Treasury Watch

--Several news sources are coincidentally citing debt levels.  WSJ has a big chart outlining consumer debt levels in the US, warning that risks are growing.  However, the household debt obligation ratio is not flashing any warning signals as of now.  In the US the problem is likely to come from the corporate sector, where non-fin corp debt is near a 30 year high at 45% of GDP (Daily Shot).  I would note that much of this debt went to share buybacks, further stressing corporate balance sheets.  There is also a note that EM non-fin debt to EBITDA is at 1.7x, right near a 20 year high.  Potential Fed tightening, though small in magnitude, may have outsized ramifications.

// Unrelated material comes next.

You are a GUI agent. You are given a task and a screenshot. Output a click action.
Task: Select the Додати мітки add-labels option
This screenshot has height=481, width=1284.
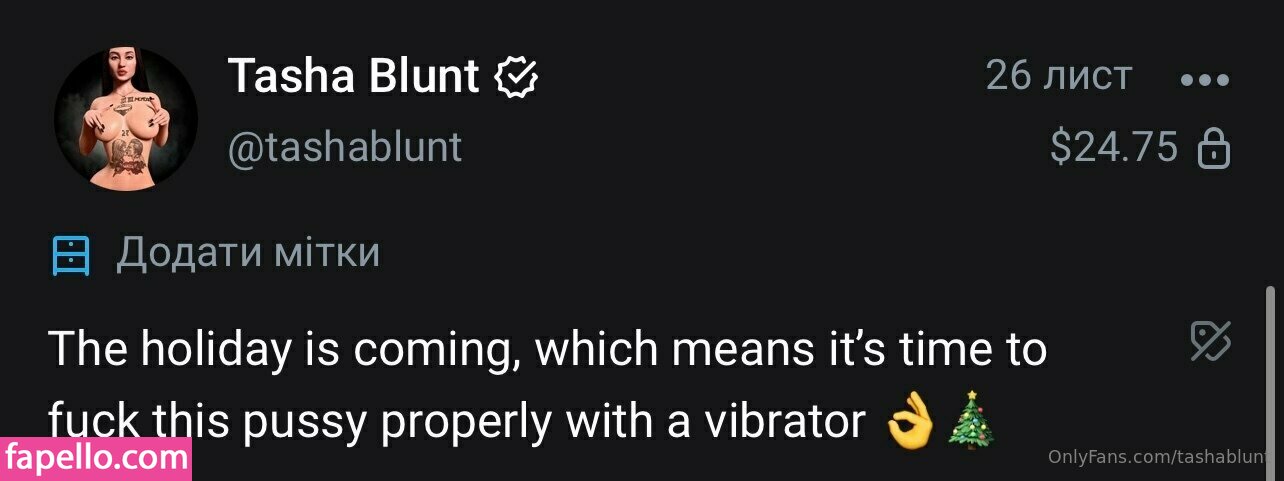point(248,253)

--Little net change in rates yesterday though the curve edged slightly steeper.  Near one-yr euro$ calendars pushed to new highs as EDU6 and EDZ6 closed up 1 on the day.  Sept16/Sept17 spread closed up 1 at 35.  There was a buyer of about 30k TY 129.75/130.25 call spread for Friday (week 4) for 3/64's, which was an exit according to this morning's open interest data.  Sort of interesting in that Yellen is speaking Friday afternoon going into the holiday weekend; market conditions could be thin and any surprising comments may see exaggerated moves. (TYU6 settled 129-12).

--Several news services highlighted the G7 meeting, where Japan's Abe is pushing fiscal stimulus.  From Reuters: "Abe presented data showing global commodities prices fell 55 percent from June 2014 to January 2016, the same margin as from July 2008 to February 2009, after the Lehman collapse."